L’expression « survie » au sein de la religion de Scientology est une notion théologique équivalente et comparable à ce que les bouddhistes appellent moksha ou « libération » et à ce que les chrétiens appellent « salut » ou « rédemption ». Pour les scientologues, la survie se produit au niveau de huit dynamiques : 1) l’impulsion à exister en tant qu’individu, 2) l’impulsion envers le sexe et la famille, 3) l’impulsion à exister en groupes sociaux plus larges, 4) l’impulsion à exister en tant qu’humanité elle-même et pas seulement comme un groupe ou une nationalité, 5) l’impulsion à exister dans le cadre du règne animal et pas seulement comme un genre ou une espèce dans la nature, 6) l’impulsion à exister en tant qu’univers physique (matière, énergie, espace et temps), 7) l’impulsion à exister en tant qu’esprit, appelé thétan par les scientologues et 8) l’impulsion à exister en tant qu’infini ou Dieu.

Pour les scientologues, le seul moyen de parvenir à la survie dans les huit dynamiques est que les gens de cette planète se débarrassent de leurs engrammes et puissent atteindre pleinement l’état de Thétan Opérant afin de participer au sauvetage de l’humanité et de la planète elle-même.

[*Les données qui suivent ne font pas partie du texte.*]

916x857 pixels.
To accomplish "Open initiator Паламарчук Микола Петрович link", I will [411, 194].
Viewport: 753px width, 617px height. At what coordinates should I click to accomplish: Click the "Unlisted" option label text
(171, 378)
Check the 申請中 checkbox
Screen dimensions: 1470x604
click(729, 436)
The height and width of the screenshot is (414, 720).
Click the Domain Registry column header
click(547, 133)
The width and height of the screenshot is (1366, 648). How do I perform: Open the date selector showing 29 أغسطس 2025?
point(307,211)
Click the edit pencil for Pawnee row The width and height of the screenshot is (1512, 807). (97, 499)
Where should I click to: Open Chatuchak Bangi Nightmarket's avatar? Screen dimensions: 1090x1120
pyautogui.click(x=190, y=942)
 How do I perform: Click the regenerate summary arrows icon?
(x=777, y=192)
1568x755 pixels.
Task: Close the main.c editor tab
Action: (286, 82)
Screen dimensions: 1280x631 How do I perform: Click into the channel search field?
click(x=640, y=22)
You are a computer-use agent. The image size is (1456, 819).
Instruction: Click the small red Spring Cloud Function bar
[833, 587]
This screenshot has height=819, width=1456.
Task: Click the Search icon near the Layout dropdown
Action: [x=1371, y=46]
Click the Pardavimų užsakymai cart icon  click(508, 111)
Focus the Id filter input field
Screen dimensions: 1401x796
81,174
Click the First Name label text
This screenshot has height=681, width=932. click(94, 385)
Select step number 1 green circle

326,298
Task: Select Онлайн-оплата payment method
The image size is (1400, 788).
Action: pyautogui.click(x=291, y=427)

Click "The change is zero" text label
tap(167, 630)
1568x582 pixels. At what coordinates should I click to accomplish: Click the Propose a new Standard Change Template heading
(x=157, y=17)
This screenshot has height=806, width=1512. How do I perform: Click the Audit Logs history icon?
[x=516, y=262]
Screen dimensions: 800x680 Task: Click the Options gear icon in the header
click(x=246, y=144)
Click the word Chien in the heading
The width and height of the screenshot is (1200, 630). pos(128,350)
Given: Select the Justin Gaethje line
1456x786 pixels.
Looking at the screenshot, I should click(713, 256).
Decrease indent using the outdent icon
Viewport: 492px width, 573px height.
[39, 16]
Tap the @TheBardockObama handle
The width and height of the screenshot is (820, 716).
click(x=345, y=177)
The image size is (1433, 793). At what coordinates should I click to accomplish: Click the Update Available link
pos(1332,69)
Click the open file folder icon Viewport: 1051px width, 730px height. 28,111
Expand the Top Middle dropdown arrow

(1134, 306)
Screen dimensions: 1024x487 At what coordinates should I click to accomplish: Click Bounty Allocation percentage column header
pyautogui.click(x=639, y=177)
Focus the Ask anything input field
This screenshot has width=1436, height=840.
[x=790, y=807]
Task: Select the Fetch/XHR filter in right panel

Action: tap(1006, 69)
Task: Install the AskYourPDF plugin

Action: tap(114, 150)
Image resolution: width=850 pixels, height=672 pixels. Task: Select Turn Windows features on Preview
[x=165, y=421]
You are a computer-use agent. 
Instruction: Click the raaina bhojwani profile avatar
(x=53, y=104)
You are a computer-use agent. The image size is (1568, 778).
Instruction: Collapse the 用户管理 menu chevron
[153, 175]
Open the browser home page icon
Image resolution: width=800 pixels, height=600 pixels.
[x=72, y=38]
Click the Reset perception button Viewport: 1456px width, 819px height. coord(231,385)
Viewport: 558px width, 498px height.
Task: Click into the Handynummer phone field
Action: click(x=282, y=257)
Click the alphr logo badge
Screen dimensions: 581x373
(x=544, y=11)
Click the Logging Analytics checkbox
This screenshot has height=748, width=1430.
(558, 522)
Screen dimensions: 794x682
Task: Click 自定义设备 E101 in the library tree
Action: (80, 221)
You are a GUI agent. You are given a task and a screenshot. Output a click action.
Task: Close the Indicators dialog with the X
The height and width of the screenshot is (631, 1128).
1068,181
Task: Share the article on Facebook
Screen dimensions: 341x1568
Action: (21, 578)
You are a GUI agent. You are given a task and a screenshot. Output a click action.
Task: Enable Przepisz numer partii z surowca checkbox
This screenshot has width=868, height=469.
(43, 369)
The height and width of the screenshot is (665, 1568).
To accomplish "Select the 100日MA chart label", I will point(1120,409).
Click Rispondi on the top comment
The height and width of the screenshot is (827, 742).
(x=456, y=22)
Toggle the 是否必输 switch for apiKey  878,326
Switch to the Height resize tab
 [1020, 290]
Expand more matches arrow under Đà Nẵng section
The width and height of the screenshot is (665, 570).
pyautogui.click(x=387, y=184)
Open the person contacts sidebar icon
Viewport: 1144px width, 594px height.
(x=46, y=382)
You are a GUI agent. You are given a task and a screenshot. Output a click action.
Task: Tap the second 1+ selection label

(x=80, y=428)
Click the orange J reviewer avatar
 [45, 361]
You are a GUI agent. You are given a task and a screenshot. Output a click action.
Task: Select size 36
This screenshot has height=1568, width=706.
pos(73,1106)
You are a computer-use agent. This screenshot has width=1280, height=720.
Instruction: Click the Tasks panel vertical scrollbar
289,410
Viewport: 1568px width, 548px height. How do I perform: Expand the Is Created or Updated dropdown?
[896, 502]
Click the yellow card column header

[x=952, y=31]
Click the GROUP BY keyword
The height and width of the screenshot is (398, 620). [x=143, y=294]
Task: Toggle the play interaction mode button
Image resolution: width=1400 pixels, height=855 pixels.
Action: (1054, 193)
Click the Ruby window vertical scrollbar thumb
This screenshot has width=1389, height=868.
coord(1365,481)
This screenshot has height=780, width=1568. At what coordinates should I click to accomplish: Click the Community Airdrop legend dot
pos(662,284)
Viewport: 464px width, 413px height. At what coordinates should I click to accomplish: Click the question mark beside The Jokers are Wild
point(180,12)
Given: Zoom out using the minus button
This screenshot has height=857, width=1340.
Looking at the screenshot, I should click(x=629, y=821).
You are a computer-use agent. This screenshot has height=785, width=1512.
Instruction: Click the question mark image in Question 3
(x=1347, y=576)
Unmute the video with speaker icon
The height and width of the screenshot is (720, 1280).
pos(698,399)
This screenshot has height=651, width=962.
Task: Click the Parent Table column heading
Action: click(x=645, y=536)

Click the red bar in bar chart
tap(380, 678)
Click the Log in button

La seule façon d’y parvenir est en s’assurant que le plus de personnes possible se forment et reçoivent de l’audition. L’Organisation maritime est le groupe qui, au sein de la Scientology, se dédie à la vie spirituelle « 24 heures sur 24, 7 jours sur 7 » et s’assure que les buts religieux principaux et essentiels ainsi que les procédés de Scientology sont préservés, protégés, perpétués, publiés et diffusés dans le monde. L’Organisation maritime est indispensable pour la survie de la Scientology en tant que religion mondiale.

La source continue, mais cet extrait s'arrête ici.